__Problem__
Give the entries again, exactly as written.

__Data to examine__
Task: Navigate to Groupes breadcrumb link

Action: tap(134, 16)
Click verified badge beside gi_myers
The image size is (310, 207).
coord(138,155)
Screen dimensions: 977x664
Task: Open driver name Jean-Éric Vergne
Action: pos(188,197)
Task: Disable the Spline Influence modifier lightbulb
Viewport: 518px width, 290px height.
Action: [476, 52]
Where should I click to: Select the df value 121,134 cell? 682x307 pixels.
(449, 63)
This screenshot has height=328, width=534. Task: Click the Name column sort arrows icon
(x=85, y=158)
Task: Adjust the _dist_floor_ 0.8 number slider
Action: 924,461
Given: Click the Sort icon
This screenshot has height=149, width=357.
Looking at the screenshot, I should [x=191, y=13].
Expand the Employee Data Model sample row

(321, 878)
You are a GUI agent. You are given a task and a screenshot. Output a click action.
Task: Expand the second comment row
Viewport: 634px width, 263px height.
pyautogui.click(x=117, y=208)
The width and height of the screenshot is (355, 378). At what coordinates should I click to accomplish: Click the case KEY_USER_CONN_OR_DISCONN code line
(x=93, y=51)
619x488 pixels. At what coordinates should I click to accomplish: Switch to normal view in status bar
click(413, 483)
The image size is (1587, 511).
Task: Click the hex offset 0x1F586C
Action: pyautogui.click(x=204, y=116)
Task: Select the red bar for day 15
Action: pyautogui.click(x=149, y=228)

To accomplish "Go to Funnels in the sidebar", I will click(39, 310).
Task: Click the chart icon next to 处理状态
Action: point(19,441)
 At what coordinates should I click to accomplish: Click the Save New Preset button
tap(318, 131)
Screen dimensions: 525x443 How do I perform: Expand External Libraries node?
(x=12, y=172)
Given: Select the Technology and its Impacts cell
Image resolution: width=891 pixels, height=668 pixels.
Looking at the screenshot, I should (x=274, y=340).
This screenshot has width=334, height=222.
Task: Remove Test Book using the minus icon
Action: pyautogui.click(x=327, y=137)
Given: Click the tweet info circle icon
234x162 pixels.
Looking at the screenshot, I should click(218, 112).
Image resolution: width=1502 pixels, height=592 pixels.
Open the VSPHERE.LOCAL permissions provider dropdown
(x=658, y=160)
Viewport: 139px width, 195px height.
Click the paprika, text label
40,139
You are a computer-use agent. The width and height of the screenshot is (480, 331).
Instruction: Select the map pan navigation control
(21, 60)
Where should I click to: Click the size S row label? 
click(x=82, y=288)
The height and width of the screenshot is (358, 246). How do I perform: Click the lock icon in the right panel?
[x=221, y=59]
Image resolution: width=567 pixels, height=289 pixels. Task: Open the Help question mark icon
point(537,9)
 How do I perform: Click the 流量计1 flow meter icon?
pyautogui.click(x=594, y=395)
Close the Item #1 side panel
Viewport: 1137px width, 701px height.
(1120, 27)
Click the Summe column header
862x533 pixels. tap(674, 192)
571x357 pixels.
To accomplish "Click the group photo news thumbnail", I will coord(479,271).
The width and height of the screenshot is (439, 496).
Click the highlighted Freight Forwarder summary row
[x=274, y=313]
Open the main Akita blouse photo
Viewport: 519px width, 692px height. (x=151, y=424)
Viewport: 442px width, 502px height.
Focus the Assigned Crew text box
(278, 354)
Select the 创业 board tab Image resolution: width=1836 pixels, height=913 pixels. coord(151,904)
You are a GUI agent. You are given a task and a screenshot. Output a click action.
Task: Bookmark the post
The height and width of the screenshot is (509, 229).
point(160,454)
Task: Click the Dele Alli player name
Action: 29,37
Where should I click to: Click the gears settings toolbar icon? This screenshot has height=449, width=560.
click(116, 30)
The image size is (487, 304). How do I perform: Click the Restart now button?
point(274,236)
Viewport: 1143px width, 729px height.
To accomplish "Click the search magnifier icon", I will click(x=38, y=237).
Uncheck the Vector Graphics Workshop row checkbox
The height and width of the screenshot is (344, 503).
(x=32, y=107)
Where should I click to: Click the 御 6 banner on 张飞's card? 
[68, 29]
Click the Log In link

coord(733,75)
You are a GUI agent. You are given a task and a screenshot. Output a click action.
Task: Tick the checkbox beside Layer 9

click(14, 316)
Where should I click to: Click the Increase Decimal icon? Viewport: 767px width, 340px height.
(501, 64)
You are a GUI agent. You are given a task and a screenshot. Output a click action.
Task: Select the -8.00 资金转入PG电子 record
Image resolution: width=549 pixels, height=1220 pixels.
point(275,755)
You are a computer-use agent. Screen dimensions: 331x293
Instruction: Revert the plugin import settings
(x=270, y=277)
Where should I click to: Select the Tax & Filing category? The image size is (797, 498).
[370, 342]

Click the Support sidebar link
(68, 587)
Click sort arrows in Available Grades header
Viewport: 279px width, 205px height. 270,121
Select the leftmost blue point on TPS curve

__Exercise output__
Task: Navigate to Groupes breadcrumb link

Action: tap(134, 16)
Click verified badge beside gi_myers
The image size is (310, 207).
coord(138,155)
Screen dimensions: 977x664
Task: Open driver name Jean-Éric Vergne
Action: pos(188,197)
Task: Disable the Spline Influence modifier lightbulb
Viewport: 518px width, 290px height.
Action: [476, 52]
Where should I click to: Select the df value 121,134 cell? 682x307 pixels.
(449, 63)
This screenshot has height=328, width=534. Task: Click the Name column sort arrows icon
(x=85, y=158)
Task: Adjust the _dist_floor_ 0.8 number slider
Action: 924,461
Given: Click the Sort icon
This screenshot has height=149, width=357.
Looking at the screenshot, I should [x=191, y=13].
Expand the Employee Data Model sample row

(321, 878)
You are a GUI agent. You are given a task and a screenshot. Output a click action.
Task: Expand the second comment row
Viewport: 634px width, 263px height.
pyautogui.click(x=117, y=208)
The width and height of the screenshot is (355, 378). At what coordinates should I click to accomplish: Click the case KEY_USER_CONN_OR_DISCONN code line
(x=93, y=51)
619x488 pixels. At what coordinates should I click to accomplish: Switch to normal view in status bar
click(413, 483)
The image size is (1587, 511).
Task: Click the hex offset 0x1F586C
Action: pyautogui.click(x=204, y=116)
Task: Select the red bar for day 15
Action: pyautogui.click(x=149, y=228)

To accomplish "Go to Funnels in the sidebar", I will click(39, 310).
Task: Click the chart icon next to 处理状态
Action: point(19,441)
 At what coordinates should I click to accomplish: Click the Save New Preset button
tap(318, 131)
Screen dimensions: 525x443 How do I perform: Expand External Libraries node?
(x=12, y=172)
Given: Select the Technology and its Impacts cell
Image resolution: width=891 pixels, height=668 pixels.
Looking at the screenshot, I should (x=274, y=340).
This screenshot has width=334, height=222.
Task: Remove Test Book using the minus icon
Action: pyautogui.click(x=327, y=137)
Given: Click the tweet info circle icon
234x162 pixels.
Looking at the screenshot, I should click(218, 112).
Image resolution: width=1502 pixels, height=592 pixels.
Open the VSPHERE.LOCAL permissions provider dropdown
(x=658, y=160)
Viewport: 139px width, 195px height.
Click the paprika, text label
40,139
You are a computer-use agent. The width and height of the screenshot is (480, 331).
Instruction: Select the map pan navigation control
(21, 60)
Where should I click to: Click the size S row label? 
click(x=82, y=288)
The height and width of the screenshot is (358, 246). How do I perform: Click the lock icon in the right panel?
[x=221, y=59]
Image resolution: width=567 pixels, height=289 pixels. Task: Open the Help question mark icon
point(537,9)
 How do I perform: Click the 流量计1 flow meter icon?
pyautogui.click(x=594, y=395)
Close the Item #1 side panel
Viewport: 1137px width, 701px height.
(1120, 27)
Click the Summe column header
862x533 pixels. tap(674, 192)
571x357 pixels.
To accomplish "Click the group photo news thumbnail", I will coord(479,271).
The width and height of the screenshot is (439, 496).
Click the highlighted Freight Forwarder summary row
[x=274, y=313]
Open the main Akita blouse photo
Viewport: 519px width, 692px height. (x=151, y=424)
Viewport: 442px width, 502px height.
Focus the Assigned Crew text box
(278, 354)
Select the 创业 board tab Image resolution: width=1836 pixels, height=913 pixels. coord(151,904)
You are a GUI agent. You are given a task and a screenshot. Output a click action.
Task: Bookmark the post
The height and width of the screenshot is (509, 229).
point(160,454)
Task: Click the Dele Alli player name
Action: 29,37
Where should I click to: Click the gears settings toolbar icon? This screenshot has height=449, width=560.
click(116, 30)
The image size is (487, 304). How do I perform: Click the Restart now button?
point(274,236)
Viewport: 1143px width, 729px height.
To accomplish "Click the search magnifier icon", I will click(x=38, y=237).
Uncheck the Vector Graphics Workshop row checkbox
The height and width of the screenshot is (344, 503).
(x=32, y=107)
Where should I click to: Click the 御 6 banner on 张飞's card? 
[68, 29]
Click the Log In link

coord(733,75)
You are a GUI agent. You are given a task and a screenshot. Output a click action.
Task: Tick the checkbox beside Layer 9

click(14, 316)
Where should I click to: Click the Increase Decimal icon? Viewport: 767px width, 340px height.
(501, 64)
You are a GUI agent. You are given a task and a screenshot. Output a click action.
Task: Select the -8.00 资金转入PG电子 record
Image resolution: width=549 pixels, height=1220 pixels.
point(275,755)
You are a computer-use agent. Screen dimensions: 331x293
Instruction: Revert the plugin import settings
(x=270, y=277)
Where should I click to: Select the Tax & Filing category? The image size is (797, 498).
[370, 342]

Click the Support sidebar link
(68, 587)
Click sort arrows in Available Grades header
Viewport: 279px width, 205px height. 270,121
Select the leftmost blue point on TPS curve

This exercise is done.